• [PROBLEM TO WORK ON] What you copy should be the lines from the one with "Given: Click the" through the end of the entries, word for word. Omit the pictures.

/---

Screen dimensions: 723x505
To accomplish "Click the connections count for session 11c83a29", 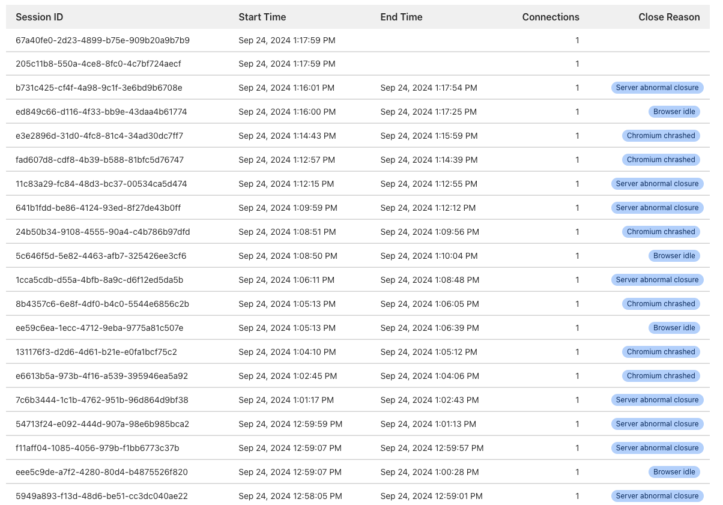I will [x=577, y=184].
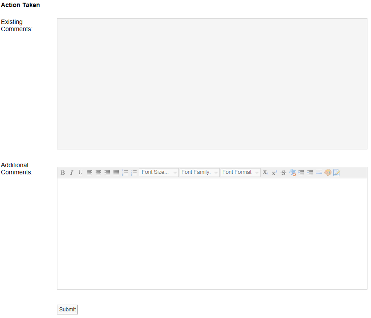Open the Font Size dropdown

(159, 173)
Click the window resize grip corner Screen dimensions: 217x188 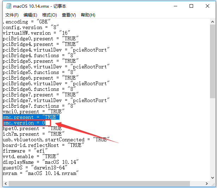point(213,184)
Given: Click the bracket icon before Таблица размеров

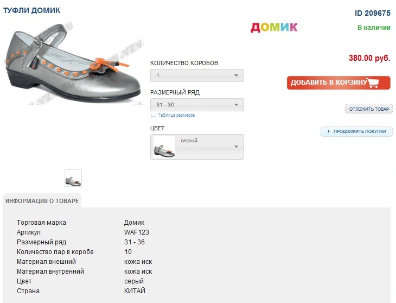Looking at the screenshot, I should [153, 115].
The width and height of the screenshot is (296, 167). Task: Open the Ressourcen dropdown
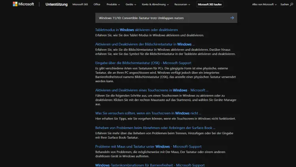click(182, 4)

\---

• [OUTPUT BELOW]
Given: Click the bracket icon before Таблица размеров

Looking at the screenshot, I should [153, 115].
The width and height of the screenshot is (296, 167). Task: Open the Ressourcen dropdown
click(182, 4)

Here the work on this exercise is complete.